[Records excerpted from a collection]
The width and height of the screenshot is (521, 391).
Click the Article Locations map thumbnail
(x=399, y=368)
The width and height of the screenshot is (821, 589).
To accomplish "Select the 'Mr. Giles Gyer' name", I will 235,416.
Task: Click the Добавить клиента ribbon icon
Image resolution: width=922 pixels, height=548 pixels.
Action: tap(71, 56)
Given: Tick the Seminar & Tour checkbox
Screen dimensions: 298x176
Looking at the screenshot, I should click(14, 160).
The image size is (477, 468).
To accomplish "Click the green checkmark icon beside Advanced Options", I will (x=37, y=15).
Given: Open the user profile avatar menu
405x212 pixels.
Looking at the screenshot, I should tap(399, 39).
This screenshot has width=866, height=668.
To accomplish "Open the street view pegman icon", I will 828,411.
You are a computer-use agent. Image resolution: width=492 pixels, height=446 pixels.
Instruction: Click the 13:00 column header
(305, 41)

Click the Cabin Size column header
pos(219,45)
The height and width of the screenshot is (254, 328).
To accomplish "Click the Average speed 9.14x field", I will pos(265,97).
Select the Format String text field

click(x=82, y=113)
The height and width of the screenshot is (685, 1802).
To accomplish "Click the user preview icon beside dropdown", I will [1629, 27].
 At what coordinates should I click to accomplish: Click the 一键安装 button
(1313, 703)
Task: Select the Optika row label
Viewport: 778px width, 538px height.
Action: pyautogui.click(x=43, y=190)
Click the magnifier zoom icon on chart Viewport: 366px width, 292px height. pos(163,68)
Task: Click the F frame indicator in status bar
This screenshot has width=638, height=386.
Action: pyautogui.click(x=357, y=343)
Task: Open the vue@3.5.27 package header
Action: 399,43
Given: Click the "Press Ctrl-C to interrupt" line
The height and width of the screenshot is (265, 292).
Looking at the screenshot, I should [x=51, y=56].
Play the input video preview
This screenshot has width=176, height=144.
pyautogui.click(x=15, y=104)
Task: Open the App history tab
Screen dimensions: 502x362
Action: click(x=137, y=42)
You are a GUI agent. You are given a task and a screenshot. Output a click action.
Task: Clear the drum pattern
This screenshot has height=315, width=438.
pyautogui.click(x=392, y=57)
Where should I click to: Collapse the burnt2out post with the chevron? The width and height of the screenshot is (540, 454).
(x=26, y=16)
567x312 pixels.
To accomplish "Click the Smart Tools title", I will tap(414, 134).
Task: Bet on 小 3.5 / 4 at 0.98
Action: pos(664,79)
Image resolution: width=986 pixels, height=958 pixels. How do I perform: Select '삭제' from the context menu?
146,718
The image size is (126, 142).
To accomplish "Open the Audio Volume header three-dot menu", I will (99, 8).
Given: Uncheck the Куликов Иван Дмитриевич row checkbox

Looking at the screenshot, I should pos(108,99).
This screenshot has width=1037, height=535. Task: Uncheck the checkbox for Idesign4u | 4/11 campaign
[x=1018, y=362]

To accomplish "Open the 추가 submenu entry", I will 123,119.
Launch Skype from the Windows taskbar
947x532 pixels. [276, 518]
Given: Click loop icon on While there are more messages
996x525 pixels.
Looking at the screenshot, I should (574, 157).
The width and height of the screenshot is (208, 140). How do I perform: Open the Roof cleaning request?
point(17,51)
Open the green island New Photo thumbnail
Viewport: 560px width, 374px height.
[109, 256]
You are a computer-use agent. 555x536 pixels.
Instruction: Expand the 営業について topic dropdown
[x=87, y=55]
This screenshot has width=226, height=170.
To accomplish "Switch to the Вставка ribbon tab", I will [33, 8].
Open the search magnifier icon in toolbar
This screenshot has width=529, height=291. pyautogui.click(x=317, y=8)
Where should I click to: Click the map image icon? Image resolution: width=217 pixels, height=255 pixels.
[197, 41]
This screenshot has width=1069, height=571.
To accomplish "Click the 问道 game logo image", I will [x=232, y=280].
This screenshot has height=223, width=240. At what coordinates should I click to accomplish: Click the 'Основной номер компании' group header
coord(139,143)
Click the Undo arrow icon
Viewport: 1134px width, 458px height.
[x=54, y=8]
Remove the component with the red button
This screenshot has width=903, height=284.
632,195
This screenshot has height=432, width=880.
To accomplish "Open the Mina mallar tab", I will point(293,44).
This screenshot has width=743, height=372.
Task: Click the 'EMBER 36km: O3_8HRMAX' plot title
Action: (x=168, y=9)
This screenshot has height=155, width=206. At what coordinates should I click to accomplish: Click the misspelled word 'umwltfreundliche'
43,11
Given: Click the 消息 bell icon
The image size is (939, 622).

* EXERCISE REQUIREMENTS
Each record above is to be restated word for word.

* SOLUTION FOR THIS TASK
The width and height of the screenshot is (521, 391).
Click the Article Locations map thumbnail
(x=399, y=368)
The width and height of the screenshot is (821, 589).
To accomplish "Select the 'Mr. Giles Gyer' name", I will 235,416.
Task: Click the Добавить клиента ribbon icon
Image resolution: width=922 pixels, height=548 pixels.
Action: tap(71, 56)
Given: Tick the Seminar & Tour checkbox
Screen dimensions: 298x176
Looking at the screenshot, I should click(14, 160).
The image size is (477, 468).
To accomplish "Click the green checkmark icon beside Advanced Options", I will (x=37, y=15).
Given: Open the user profile avatar menu
405x212 pixels.
Looking at the screenshot, I should tap(399, 39).
This screenshot has width=866, height=668.
To accomplish "Open the street view pegman icon", I will 828,411.
You are a computer-use agent. Image resolution: width=492 pixels, height=446 pixels.
Instruction: Click the 13:00 column header
(305, 41)

Click the Cabin Size column header
pos(219,45)
The height and width of the screenshot is (254, 328).
To accomplish "Click the Average speed 9.14x field", I will pos(265,97).
Select the Format String text field

click(x=82, y=113)
The height and width of the screenshot is (685, 1802).
To accomplish "Click the user preview icon beside dropdown", I will [1629, 27].
 At what coordinates should I click to accomplish: Click the 一键安装 button
(1313, 703)
Task: Select the Optika row label
Viewport: 778px width, 538px height.
Action: pyautogui.click(x=43, y=190)
Click the magnifier zoom icon on chart Viewport: 366px width, 292px height. pos(163,68)
Task: Click the F frame indicator in status bar
This screenshot has width=638, height=386.
Action: pyautogui.click(x=357, y=343)
Task: Open the vue@3.5.27 package header
Action: 399,43
Given: Click the "Press Ctrl-C to interrupt" line
The height and width of the screenshot is (265, 292).
Looking at the screenshot, I should [x=51, y=56].
Play the input video preview
This screenshot has width=176, height=144.
pyautogui.click(x=15, y=104)
Task: Open the App history tab
Screen dimensions: 502x362
Action: click(x=137, y=42)
You are a GUI agent. You are given a task and a screenshot. Output a click action.
Task: Clear the drum pattern
This screenshot has height=315, width=438.
pyautogui.click(x=392, y=57)
Where should I click to: Collapse the burnt2out post with the chevron? The width and height of the screenshot is (540, 454).
(x=26, y=16)
567x312 pixels.
To accomplish "Click the Smart Tools title", I will tap(414, 134).
Task: Bet on 小 3.5 / 4 at 0.98
Action: pos(664,79)
Image resolution: width=986 pixels, height=958 pixels. How do I perform: Select '삭제' from the context menu?
146,718
The image size is (126, 142).
To accomplish "Open the Audio Volume header three-dot menu", I will (99, 8).
Given: Uncheck the Куликов Иван Дмитриевич row checkbox

Looking at the screenshot, I should pos(108,99).
This screenshot has width=1037, height=535. Task: Uncheck the checkbox for Idesign4u | 4/11 campaign
[x=1018, y=362]

To accomplish "Open the 추가 submenu entry", I will 123,119.
Launch Skype from the Windows taskbar
947x532 pixels. [276, 518]
Given: Click loop icon on While there are more messages
996x525 pixels.
Looking at the screenshot, I should (574, 157).
The width and height of the screenshot is (208, 140). How do I perform: Open the Roof cleaning request?
point(17,51)
Open the green island New Photo thumbnail
Viewport: 560px width, 374px height.
[109, 256]
You are a computer-use agent. 555x536 pixels.
Instruction: Expand the 営業について topic dropdown
[x=87, y=55]
This screenshot has width=226, height=170.
To accomplish "Switch to the Вставка ribbon tab", I will [33, 8].
Open the search magnifier icon in toolbar
This screenshot has width=529, height=291. pyautogui.click(x=317, y=8)
Where should I click to: Click the map image icon? Image resolution: width=217 pixels, height=255 pixels.
[197, 41]
This screenshot has width=1069, height=571.
To accomplish "Click the 问道 game logo image", I will [x=232, y=280].
This screenshot has height=223, width=240. At what coordinates should I click to accomplish: Click the 'Основной номер компании' group header
coord(139,143)
Click the Undo arrow icon
Viewport: 1134px width, 458px height.
[x=54, y=8]
Remove the component with the red button
This screenshot has width=903, height=284.
632,195
This screenshot has height=432, width=880.
To accomplish "Open the Mina mallar tab", I will point(293,44).
This screenshot has width=743, height=372.
Task: Click the 'EMBER 36km: O3_8HRMAX' plot title
Action: (x=168, y=9)
This screenshot has height=155, width=206. At what coordinates should I click to accomplish: Click the misspelled word 'umwltfreundliche'
43,11
Given: Click the 消息 bell icon
The image size is (939, 622).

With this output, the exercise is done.